─── 本题数据 ───
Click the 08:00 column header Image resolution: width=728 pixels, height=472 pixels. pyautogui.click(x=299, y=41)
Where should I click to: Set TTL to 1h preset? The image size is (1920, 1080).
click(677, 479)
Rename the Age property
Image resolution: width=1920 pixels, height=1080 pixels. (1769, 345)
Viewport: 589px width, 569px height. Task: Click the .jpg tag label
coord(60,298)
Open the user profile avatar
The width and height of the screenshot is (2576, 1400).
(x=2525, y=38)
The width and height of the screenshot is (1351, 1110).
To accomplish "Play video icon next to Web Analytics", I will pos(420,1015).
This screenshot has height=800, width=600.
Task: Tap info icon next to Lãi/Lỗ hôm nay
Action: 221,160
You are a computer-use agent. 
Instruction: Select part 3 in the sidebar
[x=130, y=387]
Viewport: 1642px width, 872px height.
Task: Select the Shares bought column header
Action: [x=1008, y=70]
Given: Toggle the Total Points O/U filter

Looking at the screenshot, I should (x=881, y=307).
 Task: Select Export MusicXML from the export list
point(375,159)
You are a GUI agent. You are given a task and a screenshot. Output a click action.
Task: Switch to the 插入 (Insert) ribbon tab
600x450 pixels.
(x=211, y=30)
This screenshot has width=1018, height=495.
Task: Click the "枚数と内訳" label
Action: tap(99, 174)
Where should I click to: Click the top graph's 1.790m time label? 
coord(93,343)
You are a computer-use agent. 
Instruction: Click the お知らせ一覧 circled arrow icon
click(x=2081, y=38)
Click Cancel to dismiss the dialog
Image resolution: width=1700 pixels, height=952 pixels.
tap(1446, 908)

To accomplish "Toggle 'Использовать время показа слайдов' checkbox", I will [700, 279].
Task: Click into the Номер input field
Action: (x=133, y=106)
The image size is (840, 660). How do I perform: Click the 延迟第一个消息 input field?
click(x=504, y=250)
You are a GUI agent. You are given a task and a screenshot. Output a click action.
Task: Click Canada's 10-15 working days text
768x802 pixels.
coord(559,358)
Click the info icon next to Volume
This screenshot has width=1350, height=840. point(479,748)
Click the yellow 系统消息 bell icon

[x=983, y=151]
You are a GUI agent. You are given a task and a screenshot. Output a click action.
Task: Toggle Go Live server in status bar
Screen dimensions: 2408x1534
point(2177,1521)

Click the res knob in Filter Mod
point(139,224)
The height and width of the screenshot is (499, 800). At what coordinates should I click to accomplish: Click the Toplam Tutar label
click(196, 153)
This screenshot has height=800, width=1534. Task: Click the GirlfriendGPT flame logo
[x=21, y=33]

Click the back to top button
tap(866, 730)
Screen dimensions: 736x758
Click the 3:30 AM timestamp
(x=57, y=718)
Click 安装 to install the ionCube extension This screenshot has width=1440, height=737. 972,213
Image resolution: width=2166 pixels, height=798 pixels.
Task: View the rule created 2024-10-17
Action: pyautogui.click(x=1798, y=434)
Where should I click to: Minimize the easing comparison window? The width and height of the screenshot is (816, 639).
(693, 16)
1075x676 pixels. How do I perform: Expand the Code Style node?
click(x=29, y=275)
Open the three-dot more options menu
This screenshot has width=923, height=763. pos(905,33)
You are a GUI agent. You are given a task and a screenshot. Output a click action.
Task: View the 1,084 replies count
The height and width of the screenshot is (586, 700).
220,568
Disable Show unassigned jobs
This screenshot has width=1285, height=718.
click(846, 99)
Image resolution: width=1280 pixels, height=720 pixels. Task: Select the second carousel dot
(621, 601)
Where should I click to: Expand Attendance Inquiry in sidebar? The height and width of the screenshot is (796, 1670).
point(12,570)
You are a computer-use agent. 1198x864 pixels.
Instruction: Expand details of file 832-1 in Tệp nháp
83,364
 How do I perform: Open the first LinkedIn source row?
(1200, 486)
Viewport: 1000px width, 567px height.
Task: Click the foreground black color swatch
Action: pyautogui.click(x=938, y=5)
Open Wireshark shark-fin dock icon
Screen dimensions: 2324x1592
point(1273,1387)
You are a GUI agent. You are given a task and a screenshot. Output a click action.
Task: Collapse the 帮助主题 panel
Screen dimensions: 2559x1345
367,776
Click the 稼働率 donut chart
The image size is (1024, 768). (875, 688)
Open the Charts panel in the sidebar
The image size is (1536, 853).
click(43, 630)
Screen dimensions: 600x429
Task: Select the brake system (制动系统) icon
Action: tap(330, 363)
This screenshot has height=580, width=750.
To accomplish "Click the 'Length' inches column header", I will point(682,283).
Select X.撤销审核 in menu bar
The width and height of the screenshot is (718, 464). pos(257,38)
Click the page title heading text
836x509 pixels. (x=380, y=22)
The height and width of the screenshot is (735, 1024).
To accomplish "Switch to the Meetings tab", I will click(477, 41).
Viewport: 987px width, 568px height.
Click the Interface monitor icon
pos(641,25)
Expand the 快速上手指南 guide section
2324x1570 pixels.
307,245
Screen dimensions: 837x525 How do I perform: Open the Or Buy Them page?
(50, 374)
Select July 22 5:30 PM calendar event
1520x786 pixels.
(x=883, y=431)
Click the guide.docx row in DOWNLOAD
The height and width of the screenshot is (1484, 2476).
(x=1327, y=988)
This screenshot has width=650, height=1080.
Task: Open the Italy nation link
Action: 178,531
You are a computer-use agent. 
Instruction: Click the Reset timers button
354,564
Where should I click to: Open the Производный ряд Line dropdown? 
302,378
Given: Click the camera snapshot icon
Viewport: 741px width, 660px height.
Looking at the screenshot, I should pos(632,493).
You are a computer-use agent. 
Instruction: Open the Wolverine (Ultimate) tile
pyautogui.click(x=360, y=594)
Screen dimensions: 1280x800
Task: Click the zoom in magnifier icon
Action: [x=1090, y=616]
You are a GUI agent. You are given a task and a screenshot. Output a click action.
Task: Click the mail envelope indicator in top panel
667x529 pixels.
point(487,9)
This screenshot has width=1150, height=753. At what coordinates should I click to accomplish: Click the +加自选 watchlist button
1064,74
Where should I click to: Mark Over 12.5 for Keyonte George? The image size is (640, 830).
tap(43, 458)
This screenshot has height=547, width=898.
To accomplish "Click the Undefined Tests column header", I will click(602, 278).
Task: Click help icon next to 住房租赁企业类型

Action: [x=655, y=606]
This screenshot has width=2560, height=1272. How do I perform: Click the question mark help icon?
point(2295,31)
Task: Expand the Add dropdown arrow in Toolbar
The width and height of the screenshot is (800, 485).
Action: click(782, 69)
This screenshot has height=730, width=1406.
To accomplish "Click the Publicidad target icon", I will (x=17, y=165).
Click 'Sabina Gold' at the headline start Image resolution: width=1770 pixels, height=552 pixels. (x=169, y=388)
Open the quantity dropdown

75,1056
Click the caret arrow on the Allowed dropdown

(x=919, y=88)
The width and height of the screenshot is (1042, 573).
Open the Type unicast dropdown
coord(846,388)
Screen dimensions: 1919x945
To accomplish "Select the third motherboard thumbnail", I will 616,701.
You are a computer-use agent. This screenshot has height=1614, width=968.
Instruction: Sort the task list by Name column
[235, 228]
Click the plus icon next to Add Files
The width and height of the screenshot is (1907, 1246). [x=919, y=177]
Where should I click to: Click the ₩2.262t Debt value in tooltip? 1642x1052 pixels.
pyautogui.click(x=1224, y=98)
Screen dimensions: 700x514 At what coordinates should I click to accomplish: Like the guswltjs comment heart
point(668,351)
───
■ 任务说明 ■
将上方各行转写为两列CSV，列名分别为“文本”和“答案”。从包含“Select X.撤销审核 in menu bar”的那一行开始，到包含“836x509 pixels. (x=380, y=22)”的那一行结束，首尾两行均包括在内。每一组对应的文本与答案占CSV中的一行，每个字段都用引号括起，字段内的换行一律改为空格。

■ 参考答案 ■
文本,答案
"Select X.撤销审核 in menu bar","The width and height of the screenshot is (718, 464). pos(257,38)"
"Click the page title heading text","836x509 pixels. (x=380, y=22)"